I was diagnosed with breast cancer again when she was 3. This time was different. With the first battle, I figured if something happened to me, I had lived a pretty good life and Nate (my husband) could go on without me. He’s easy on the eyes…tall, dark and handsome…all he needed what somebody who could cook and he would be straight. Of course, the heffa would need to be bigger than me (a lot) or blow up shortly after marriage so she couldn’t fit into any of my clothes. Hey, even in times of struggle, I can be petty.
However, McKenzie needed her mommy. Just like I needed all the mommies (biological, adoptive, and legal guardian) who had abandoned me – one through no fault of her own. I didn’t want my story to be my baby’s. Not without a fight. I sooo did not want to do chemo. I took a couple of tests and they all came back saying that if I didn’t do chemo, the risk of my cancer coming back in 5-10 years was 29%. I’m a CPA, so I rounded that up and figured I had a 1 in 3 chance of it returning. Um, I’ll take the chemo, Alex, for $500. I had to throw everything in the arsenal including the kitchen sink at this disease for my baby.
Of course, I lost my hair. I’m a bit vain, and I wasn’t sure how my bald head would look. Thankfully, it wasn’t oddly shaped, and I didn’t look like an alien bout the head. I still rocked a wig for most of my treatment. And makeup. I was always expecting to run into Morris Chestnut on my way to chemo but it never happened. I also had both breasts removed (bilateral mastectomy) this time. My attempt at reconstruction failed, because I’m just “lucky” like that.

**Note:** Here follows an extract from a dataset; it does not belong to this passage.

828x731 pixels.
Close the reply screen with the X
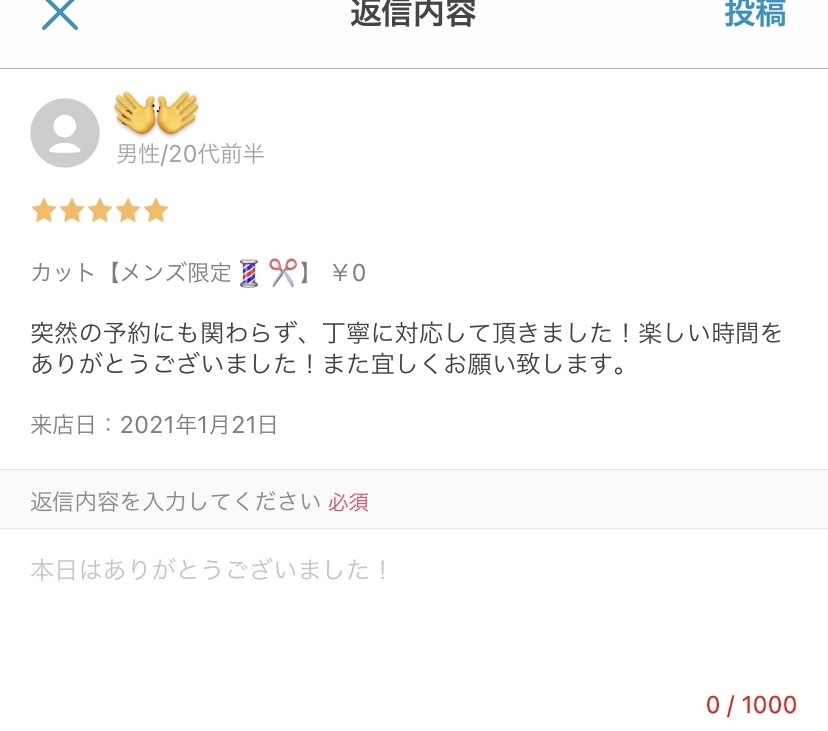60,13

Breast cancer is synonymous with the color pink, which I never thought too much about until I ended up with these scars. Though the color pink is beautiful (and my favorite before AKA and breast cancer), the reality of breast cancer is anything but. It’s a horrible disease..it robs of you of so much and sometimes even your life. I’ve hidden my scars for the past year….but today I proudly accept them and show them. They tell the story I just told you. Of how I went up against breast cancer TWICE and WON. You can win too…against breast cancer and anything else. And don’t be ashamed of your scars. They are proof that you are a warrior.